YOUR ASSIGNMENT:
Copy out each line from the start of the material below until the line with "Task: Open the tab list dropdown arrow", that line included.
*****
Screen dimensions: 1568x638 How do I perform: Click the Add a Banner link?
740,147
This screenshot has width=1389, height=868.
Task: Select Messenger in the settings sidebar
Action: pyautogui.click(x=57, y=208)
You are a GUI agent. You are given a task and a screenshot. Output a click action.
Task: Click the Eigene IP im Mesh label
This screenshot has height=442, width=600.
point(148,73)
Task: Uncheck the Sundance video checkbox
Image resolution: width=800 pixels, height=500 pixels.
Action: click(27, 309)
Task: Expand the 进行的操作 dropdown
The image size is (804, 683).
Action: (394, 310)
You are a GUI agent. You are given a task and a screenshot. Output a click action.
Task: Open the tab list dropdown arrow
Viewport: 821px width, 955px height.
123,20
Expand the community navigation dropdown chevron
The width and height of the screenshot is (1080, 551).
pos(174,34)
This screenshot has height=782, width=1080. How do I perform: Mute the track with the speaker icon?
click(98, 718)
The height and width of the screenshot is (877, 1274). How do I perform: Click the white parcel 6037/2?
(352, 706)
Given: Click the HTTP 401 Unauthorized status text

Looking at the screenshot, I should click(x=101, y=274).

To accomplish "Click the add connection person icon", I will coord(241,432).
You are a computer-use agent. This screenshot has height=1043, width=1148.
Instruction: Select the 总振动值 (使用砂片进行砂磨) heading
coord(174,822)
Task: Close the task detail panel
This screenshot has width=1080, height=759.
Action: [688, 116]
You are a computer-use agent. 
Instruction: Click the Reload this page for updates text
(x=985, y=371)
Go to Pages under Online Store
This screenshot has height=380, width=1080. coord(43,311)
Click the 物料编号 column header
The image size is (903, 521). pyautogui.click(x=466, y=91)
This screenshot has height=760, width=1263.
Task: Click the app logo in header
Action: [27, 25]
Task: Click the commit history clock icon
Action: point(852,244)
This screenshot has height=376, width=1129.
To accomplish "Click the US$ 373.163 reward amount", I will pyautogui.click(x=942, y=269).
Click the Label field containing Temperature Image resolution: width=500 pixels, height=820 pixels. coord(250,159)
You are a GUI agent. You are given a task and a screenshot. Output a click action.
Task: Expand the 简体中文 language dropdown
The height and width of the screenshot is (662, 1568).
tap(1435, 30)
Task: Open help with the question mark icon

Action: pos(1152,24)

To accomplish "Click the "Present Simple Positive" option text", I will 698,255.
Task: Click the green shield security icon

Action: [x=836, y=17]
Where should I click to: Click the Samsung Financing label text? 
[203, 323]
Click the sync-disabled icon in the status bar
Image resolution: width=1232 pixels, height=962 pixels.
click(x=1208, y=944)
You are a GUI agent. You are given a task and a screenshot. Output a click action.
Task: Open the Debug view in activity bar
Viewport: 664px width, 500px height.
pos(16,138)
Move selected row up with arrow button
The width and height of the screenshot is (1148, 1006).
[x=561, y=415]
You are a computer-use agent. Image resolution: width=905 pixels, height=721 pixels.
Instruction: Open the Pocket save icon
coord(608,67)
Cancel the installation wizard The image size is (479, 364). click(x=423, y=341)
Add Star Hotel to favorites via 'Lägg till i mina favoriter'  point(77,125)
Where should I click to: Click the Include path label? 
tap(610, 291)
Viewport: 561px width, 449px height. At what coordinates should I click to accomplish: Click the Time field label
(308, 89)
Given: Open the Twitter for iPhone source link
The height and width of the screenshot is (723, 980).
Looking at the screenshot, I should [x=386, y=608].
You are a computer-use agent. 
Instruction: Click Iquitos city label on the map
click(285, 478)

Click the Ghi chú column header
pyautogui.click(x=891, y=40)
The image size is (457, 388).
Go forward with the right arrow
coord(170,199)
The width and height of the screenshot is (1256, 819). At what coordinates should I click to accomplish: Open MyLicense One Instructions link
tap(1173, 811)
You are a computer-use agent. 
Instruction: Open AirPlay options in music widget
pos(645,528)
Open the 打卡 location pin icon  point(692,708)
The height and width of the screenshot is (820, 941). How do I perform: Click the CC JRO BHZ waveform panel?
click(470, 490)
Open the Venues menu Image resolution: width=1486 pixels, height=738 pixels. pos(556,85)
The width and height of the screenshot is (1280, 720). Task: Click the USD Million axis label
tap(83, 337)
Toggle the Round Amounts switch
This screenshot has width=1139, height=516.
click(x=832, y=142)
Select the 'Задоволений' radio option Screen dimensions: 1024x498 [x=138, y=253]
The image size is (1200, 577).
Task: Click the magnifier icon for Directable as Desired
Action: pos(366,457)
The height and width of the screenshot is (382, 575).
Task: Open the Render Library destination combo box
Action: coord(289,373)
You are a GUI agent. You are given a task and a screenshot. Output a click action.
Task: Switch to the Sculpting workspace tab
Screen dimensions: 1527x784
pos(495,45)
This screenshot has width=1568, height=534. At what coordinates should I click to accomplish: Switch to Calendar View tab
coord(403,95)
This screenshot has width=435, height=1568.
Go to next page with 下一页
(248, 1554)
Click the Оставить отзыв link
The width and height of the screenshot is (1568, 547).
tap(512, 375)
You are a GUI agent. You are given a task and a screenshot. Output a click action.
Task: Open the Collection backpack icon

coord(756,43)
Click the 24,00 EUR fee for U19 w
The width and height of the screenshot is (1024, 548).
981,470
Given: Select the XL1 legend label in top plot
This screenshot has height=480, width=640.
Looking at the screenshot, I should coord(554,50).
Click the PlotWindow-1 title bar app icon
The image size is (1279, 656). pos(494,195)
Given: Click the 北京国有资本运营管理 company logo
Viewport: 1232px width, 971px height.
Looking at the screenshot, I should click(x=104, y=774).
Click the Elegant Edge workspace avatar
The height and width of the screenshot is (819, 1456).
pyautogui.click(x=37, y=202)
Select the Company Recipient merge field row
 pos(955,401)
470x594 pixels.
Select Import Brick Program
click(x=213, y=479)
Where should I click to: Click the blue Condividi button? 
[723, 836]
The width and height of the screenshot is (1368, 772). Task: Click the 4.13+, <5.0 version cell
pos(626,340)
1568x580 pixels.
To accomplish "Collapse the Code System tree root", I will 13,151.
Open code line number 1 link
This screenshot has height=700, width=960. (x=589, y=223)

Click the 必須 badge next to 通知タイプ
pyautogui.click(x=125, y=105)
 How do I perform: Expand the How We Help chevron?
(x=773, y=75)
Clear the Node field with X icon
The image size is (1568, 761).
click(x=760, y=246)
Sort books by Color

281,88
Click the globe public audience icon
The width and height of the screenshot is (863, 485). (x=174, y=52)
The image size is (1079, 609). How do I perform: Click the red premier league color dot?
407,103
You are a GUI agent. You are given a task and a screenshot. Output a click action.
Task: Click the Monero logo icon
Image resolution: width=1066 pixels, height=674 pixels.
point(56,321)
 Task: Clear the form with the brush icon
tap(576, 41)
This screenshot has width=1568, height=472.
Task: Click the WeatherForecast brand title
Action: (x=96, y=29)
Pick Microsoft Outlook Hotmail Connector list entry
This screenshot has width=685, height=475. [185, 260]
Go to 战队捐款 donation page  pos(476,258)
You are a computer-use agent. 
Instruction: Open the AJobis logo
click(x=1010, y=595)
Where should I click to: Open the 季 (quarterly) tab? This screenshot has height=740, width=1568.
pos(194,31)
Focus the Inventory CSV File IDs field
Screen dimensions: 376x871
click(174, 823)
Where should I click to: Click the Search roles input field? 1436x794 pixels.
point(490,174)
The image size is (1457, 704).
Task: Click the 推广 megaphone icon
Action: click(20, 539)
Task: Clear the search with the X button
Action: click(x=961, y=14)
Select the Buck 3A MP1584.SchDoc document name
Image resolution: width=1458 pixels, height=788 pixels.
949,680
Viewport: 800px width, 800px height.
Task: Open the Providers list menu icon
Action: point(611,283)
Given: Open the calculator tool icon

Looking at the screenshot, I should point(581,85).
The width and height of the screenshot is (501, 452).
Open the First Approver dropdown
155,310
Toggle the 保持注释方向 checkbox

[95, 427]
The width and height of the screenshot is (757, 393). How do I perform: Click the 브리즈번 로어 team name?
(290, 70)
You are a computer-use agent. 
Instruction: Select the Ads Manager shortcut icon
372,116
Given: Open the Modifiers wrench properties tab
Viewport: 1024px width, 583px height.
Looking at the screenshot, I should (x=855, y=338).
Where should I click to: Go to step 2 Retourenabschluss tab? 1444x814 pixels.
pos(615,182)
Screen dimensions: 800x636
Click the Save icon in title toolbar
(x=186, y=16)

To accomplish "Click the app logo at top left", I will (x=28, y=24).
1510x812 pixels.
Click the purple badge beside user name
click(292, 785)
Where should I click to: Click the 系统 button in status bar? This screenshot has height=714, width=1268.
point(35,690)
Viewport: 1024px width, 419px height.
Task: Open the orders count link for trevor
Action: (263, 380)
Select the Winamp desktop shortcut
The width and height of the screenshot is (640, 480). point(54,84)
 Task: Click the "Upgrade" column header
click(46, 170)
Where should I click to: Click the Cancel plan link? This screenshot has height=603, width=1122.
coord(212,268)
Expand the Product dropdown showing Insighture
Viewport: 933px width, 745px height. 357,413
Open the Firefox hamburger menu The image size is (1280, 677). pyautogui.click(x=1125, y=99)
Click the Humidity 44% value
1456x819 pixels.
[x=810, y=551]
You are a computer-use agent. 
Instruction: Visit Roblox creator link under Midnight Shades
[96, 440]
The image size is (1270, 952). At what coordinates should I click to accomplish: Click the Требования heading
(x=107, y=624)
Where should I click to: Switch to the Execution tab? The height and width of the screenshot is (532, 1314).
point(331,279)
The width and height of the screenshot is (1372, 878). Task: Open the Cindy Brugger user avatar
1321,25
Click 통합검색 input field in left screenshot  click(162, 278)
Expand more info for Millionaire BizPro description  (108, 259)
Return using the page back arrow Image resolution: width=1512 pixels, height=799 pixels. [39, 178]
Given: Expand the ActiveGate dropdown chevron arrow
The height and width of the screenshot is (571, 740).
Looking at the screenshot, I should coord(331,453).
*****
TASK RESPONSE:
Screen dimensions: 1568x638 How do I perform: Click the Add a Banner link?
740,147
This screenshot has width=1389, height=868.
Task: Select Messenger in the settings sidebar
Action: pyautogui.click(x=57, y=208)
You are a GUI agent. You are given a task and a screenshot. Output a click action.
Task: Click the Eigene IP im Mesh label
This screenshot has height=442, width=600.
point(148,73)
Task: Uncheck the Sundance video checkbox
Image resolution: width=800 pixels, height=500 pixels.
Action: click(27, 309)
Task: Expand the 进行的操作 dropdown
The image size is (804, 683).
Action: (394, 310)
You are a GUI agent. You are given a task and a screenshot. Output a click action.
Task: Open the tab list dropdown arrow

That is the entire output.